P6290 - This Too Shall Not Pass: A Multi-Disciplinary Approach to Management of Bouveret Syndrome and Proximal Duodenal Obstruction When Endoscopic Management Fails
Jared Fehlman, MD, Achraf Mansour, MD, Aram Seo, MD, Richard Nickowitz, MD Huntington Hospital, Pasadena, CA Introduction: Bouveret Syndrome is a rare complication of gallstone ileus. Caused by the impaction of a large stone in the pyloric channel/proximal duodenum and making up less than 3% of gallstone ileus cases, it is important to review this unique cause of mechanical obstruction, especially as symptoms can be vague and a delay in diagnosis can be fatal.
Case Description/
Methods: Our patient is an 81-year-old female with a history of heart failure with preserved ejection fraction, right lower extremity amputation secondary to fibrosarcoma, pre-diabetes, and perforated appendicitis a year prior, who presented with abdominal pain for 1 month. She described the pain as aching and intermittent, and additionally developed nausea, poor appetite, and frequent belching. On exam, the abdomen was soft, non-tender, with hypoactive bowel sounds, and a nasogastric tube was placed. Initial labs showed mild leukocytosis of 11.4, hemoglobin within normal limits, and normal electrolytes. In addition, there was some mild transaminitis. She did not endorse any vomiting, melena, hematochezia, or hematemesis. She had never had a colonoscopy or esophagogastroduodenoscopy (EGD). Patient had a CT abdomen pelvis with contrast, which revealed biliary duodenal fistula with multiple large gallstones within the duodenum, one of which (2.6 cm) was impacted at the duodenum and possibly causing at least a partial obstruction. The patient underwent EGD on day 2 of hospitalization with no stone identified. Patient’s obstructive symptoms began to worsen, and re-imaging with CT demonstrated a previously identified stone in the jejunum with a new 4.0 cm stone within the proximal duodenum. She underwent an exploratory laparotomy with small bowel enterotomy and removal of gallstones. The surgery was well tolerated, and she was able to start her diet and was discharged a few days after the procedure. Discussion: Our patient depicts a prototypical patient of those at risk for Bouveret Syndrome, particularly females of advanced age. This case provides a guide for which steps to take in management when EGD intervention is unsuccessful. The teaching components of this case include the early involvement of hepatobiliary surgery, the prompt diagnosis and re-imaging of the bowel to identify gallstones, and the open communication between members of the gastrointestinal and surgical team.

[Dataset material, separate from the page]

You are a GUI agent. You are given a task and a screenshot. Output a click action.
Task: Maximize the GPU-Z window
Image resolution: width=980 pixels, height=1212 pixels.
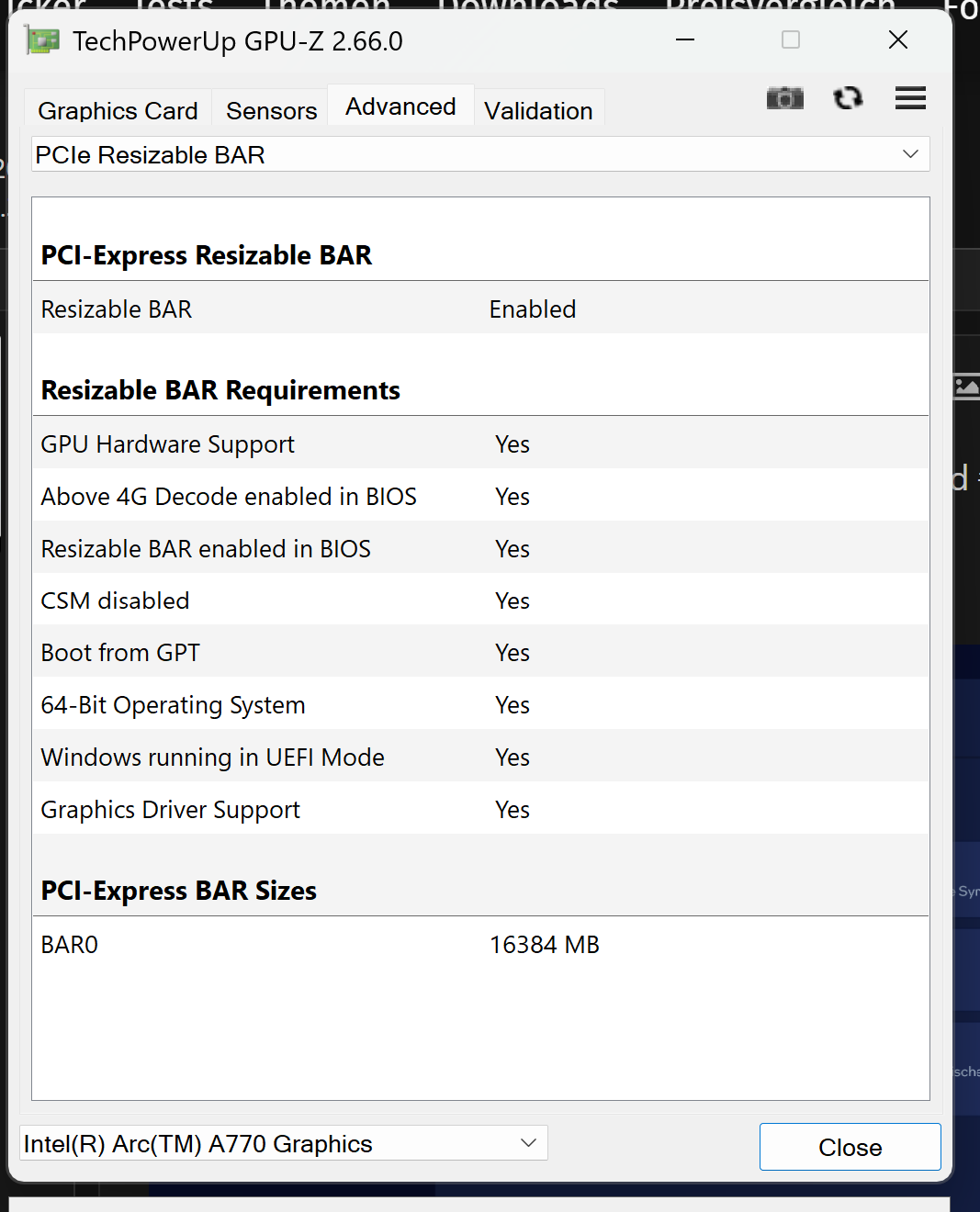pos(790,40)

All these factors contributed to the quick management of this patient’s obstruction, and her overall success.
Figure: Figure 1A. Fistula between duodenum and gallbladder with 2.6 cm stone causing partial gastric outlet obstruction. 1B. 4.0 cm gallstone previously in duodenum, now located in jejunum.
Figure: Figure 2. Biliary duodenal fistula visualized on esophagogastroduodenoscopy.
Disclosures: Jared Fehlman indicated no relevant financial relationships. Achraf Mansour indicated no relevant financial relationships. Aram Seo indicated no relevant financial relationships. Richard Nickowitz indicated no relevant financial relationships.
Jared Fehlman, MD, Achraf Mansour, MD, Aram Seo, MD, Richard Nickowitz, MD. P6290 - This Too Shall Not Pass: A Multi-Disciplinary Approach to Management of Bouveret Syndrome and Proximal Duodenal Obstruction When Endoscopic Management Fails, ACG 2025 Annual Scientific Meeting Abstracts. Phoenix, AZ: American College of Gastroenterology.